_Brondocument_
____
De advocaat-generaal heeft gevorderd dat het hof de ten laste gelegde poging tot moord bewezen zal verklaren nu in zijn opvatting verdachte heeft gehandeld met een vooropgezet plan om het slachtoffer van het leven te beroven.
Hiertoe heeft hij – kort en zakelijk weergegeven – het navolgende betoogd.
Verdachte had zich in de periode van een aantal weken voor het schietincident op 9 maart 2013 boos gemaakt vanwege een conflict met het slachtoffer met betrekking tot het betalen van de stookkosten van de praktijkruimte bij de winkel van het slachtoffer. Het slachtoffer had verdachte deze ruimte gratis ter beschikking gesteld om te gebruiken, een en ander om hem te helpen, zoals hij hem ook geholpen had met de kwijtschelding van een belastingschuld. Echter verdachte had veel gestookt in de ruimte en het slachtoffer verlangde van verdachte betaling van deze kosten, nadat hij een rekening had gekregen van Essent. Naar de mening van de advocaat-generaal betrof het hier een reële schuld. Verdachte had in de maand februari van 2013 diverse malen doodsbedreigingen geuit jegens het slachtoffer [slachtoffer]. Het slachtoffer was daardoor bang geworden van verdachte, hetgeen volgens de advocaat-generaal begrijpelijk is nu verdachte een veel grotere en sterkere man is dan het slachtoffer. Verdachte kwam steeds rond sluitingstijd in de winkel en ieder gesprek dat gevoerd werd stond in het teken van irritatie rondom het niet betalen van de schuld ter zake van de stookkosten in de praktijkruimte.
____
_Inhoud dataset_
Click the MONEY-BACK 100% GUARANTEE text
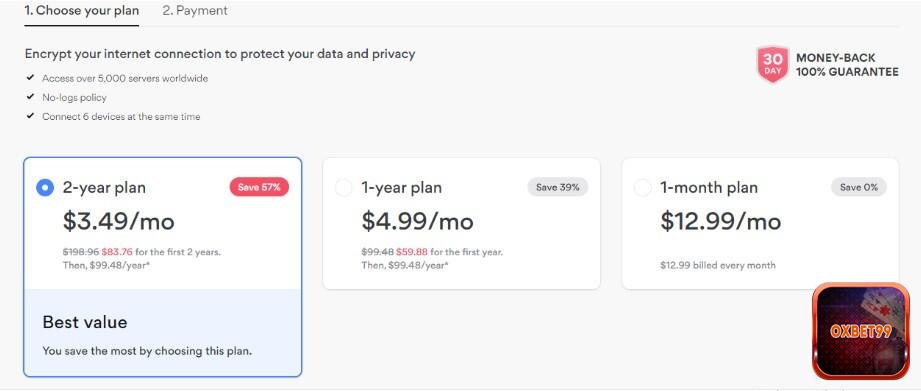 pos(847,65)
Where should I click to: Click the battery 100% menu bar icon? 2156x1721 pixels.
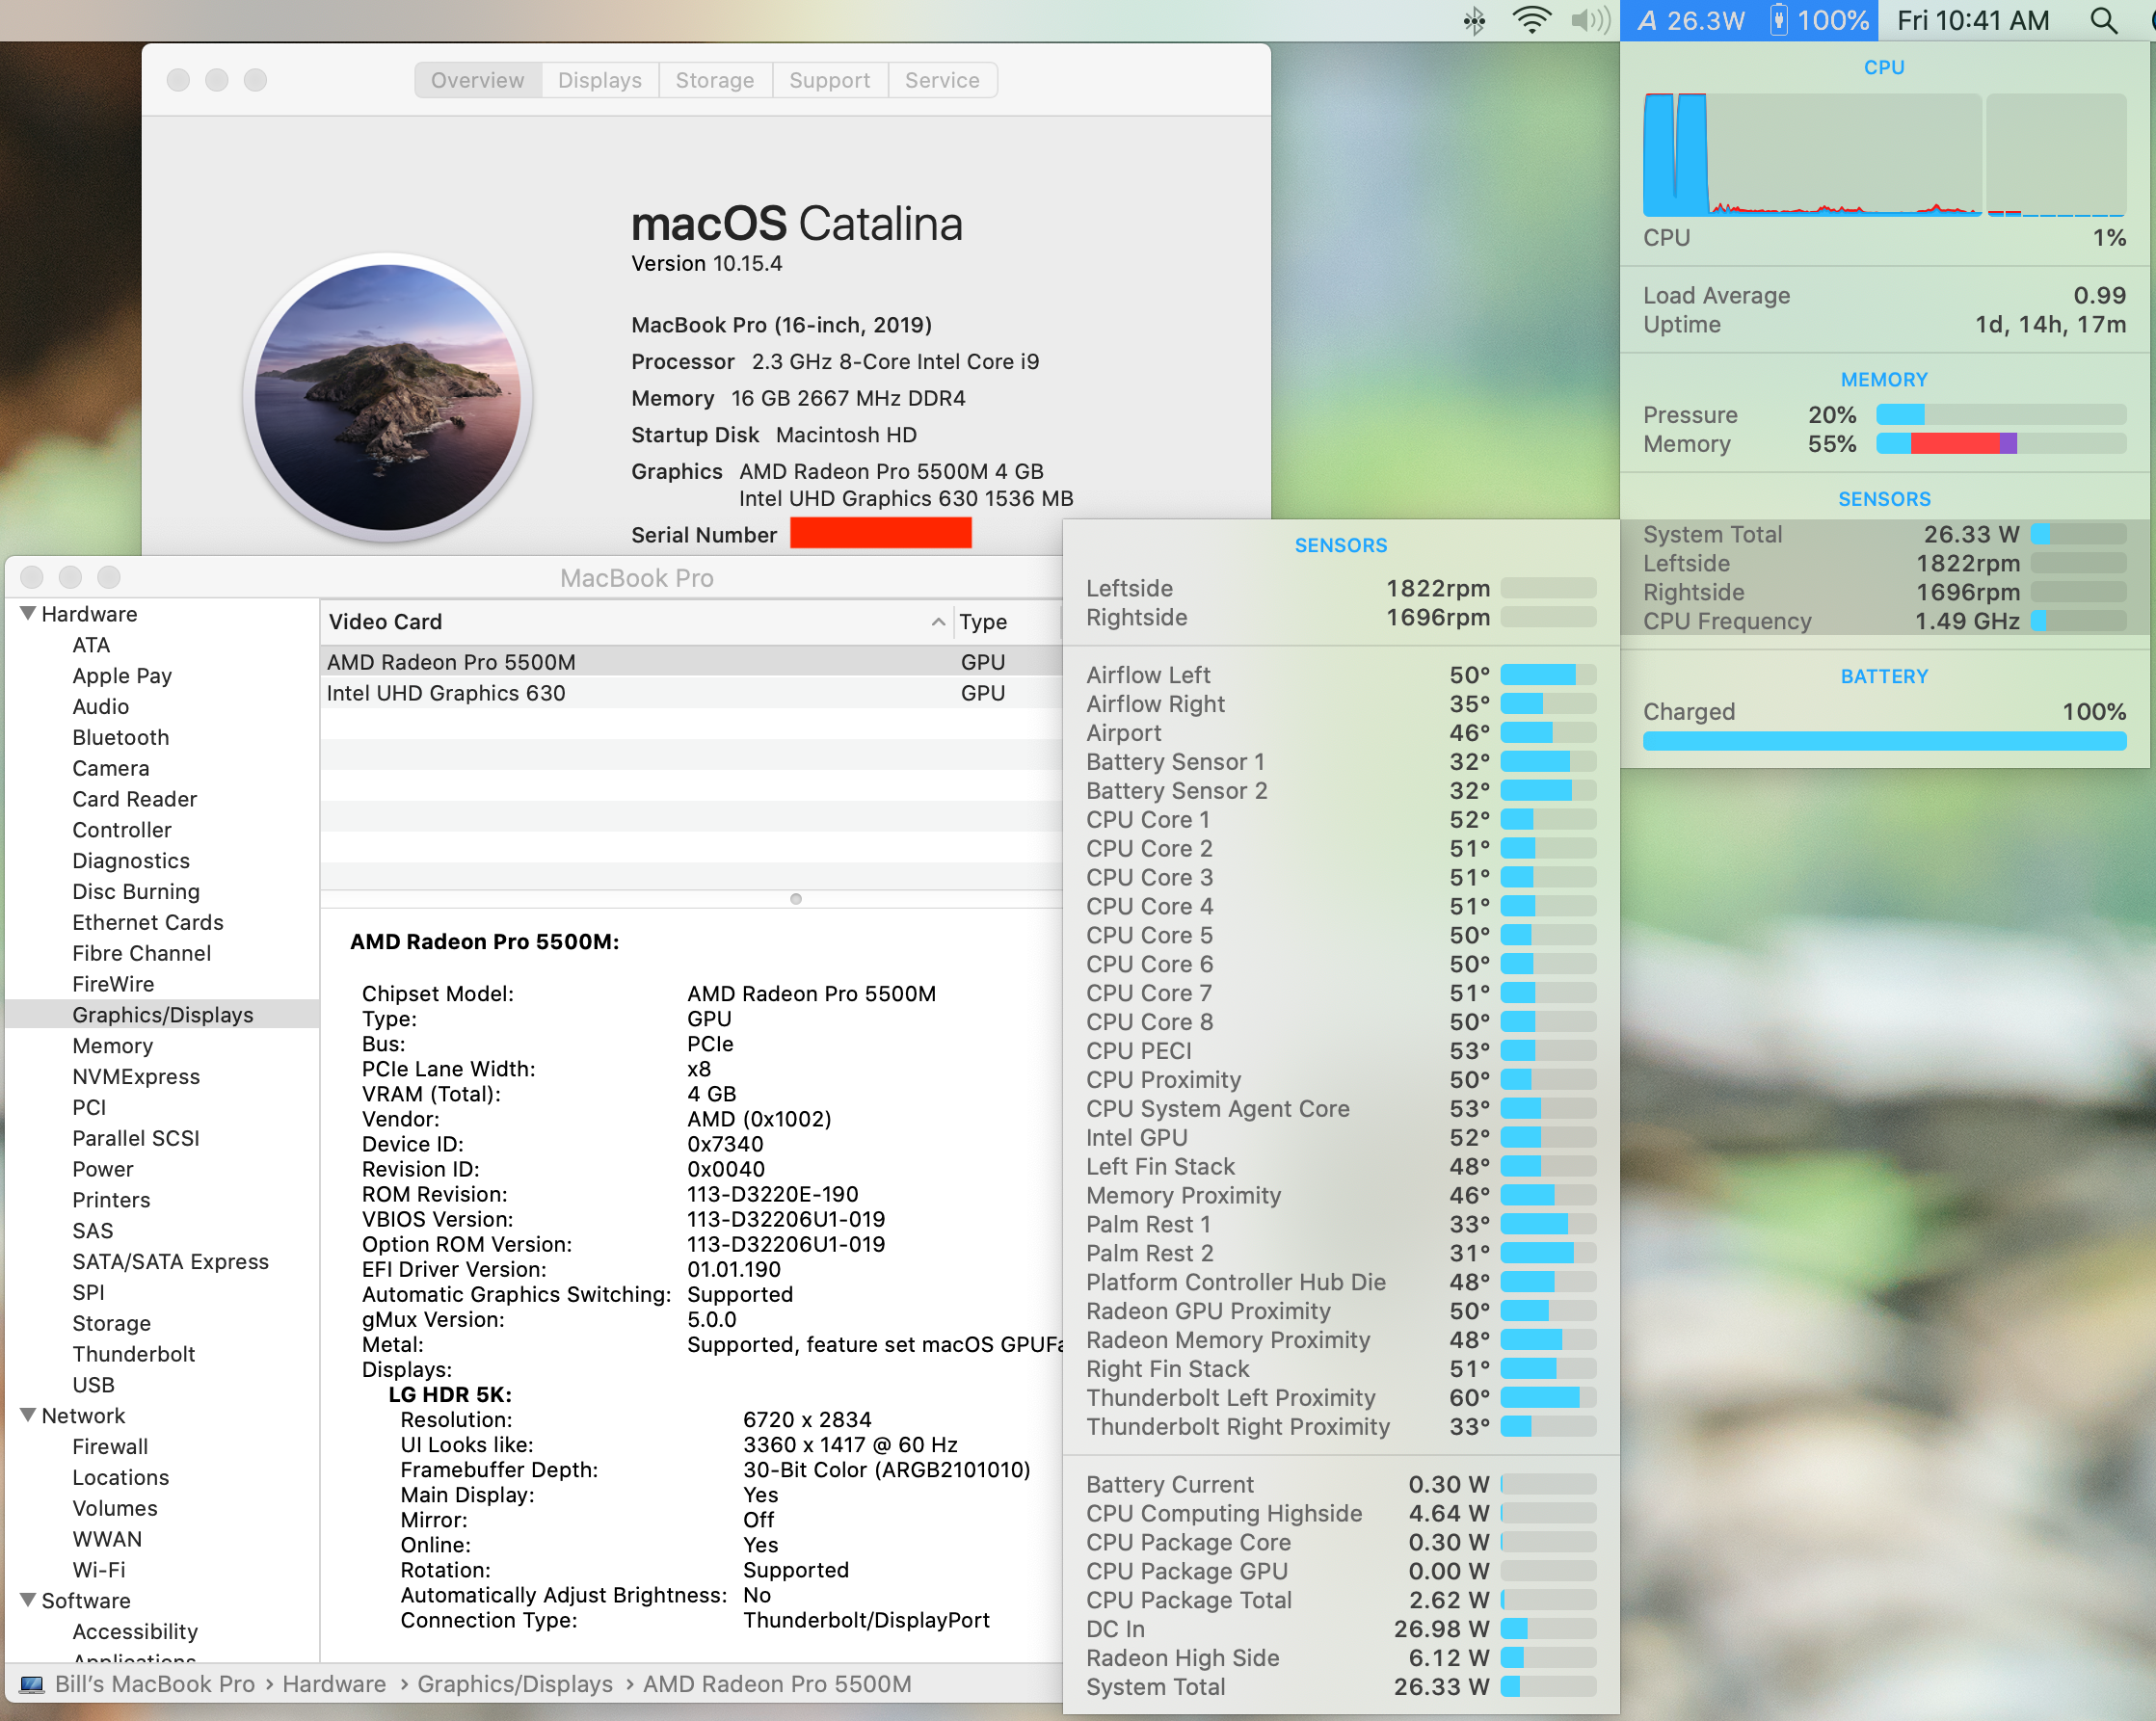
____
_Doel A_
Op welke datum vond het schietincident plaats volgens de tekst over de vordering van de advocaat-generaal?
_Doel B_
Noteer letterlijk het stuk uit de tekst over de vordering van de advocaat-generaal van "De advocaat-generaal heeft" tot en met "het navolgende betoogd.".
_Doel C_
Hervat de tekst over de vordering van de advocaat-generaal na de laatste zin en schrijf die verder.

_Schriftelijk antwoord A_
Op 9 maart 2013.

_Schriftelijk antwoord B_
De advocaat-generaal heeft gevorderd dat het hof de ten laste gelegde poging tot moord bewezen zal verklaren nu in zijn opvatting verdachte heeft gehandeld met een vooropgezet plan om het slachtoffer van het leven te beroven.
Hiertoe heeft hij – kort en zakelijk weergegeven – het navolgende betoogd.

_Schriftelijk antwoord C_
Op 9 maart 2013 heeft verdachte, met medeneming van een doorgeladen en ontgrendeld vuurwapen het slachtoffer opgezocht in diens winkel, weer tegen sluitingstijd. De etalage was bedekt met etalagepoppen en derhalve had verdachte een goed moment uitgekozen.
In de visie van de advocaat-generaal duidt dit op een vooropgezet plan om [slachtoffer] van het leven te beroven. Met name is daarbij van belang, volgens de advocaat-generaal, dat de kwestie van het betalen van de rekening ter zake van de stookkosten reeds uit de lucht was. Het slachtoffer had verdachte namelijk in het laatste gesprek direct voorafgaand aan het schietincident al te kennen gegeven dat verdachte het geld niet meer hoefde te betalen. Het slachtoffer is vervolgens verder gegaan met het afsluiten van de winkel.
Vervolgens heeft verdachte, nadat het slachtoffer hem te kennen had gegeven dat hij het er wat betreft het geld bij zou laten zitten, het gesprek daarmee ten einde was gekomen en het slachtoffer was weggelopen naar de achterzijde van de winkel en zijn jas had gepakt – terwijl het slachtoffer zich omdraaide, koelbloedig, terwijl hij in de schiethouding stond, als ware het een executie, door het hoofd geschoten. Hij heeft daarbij een brood, dat hij had meegebracht, als geluiddemper gebruikt.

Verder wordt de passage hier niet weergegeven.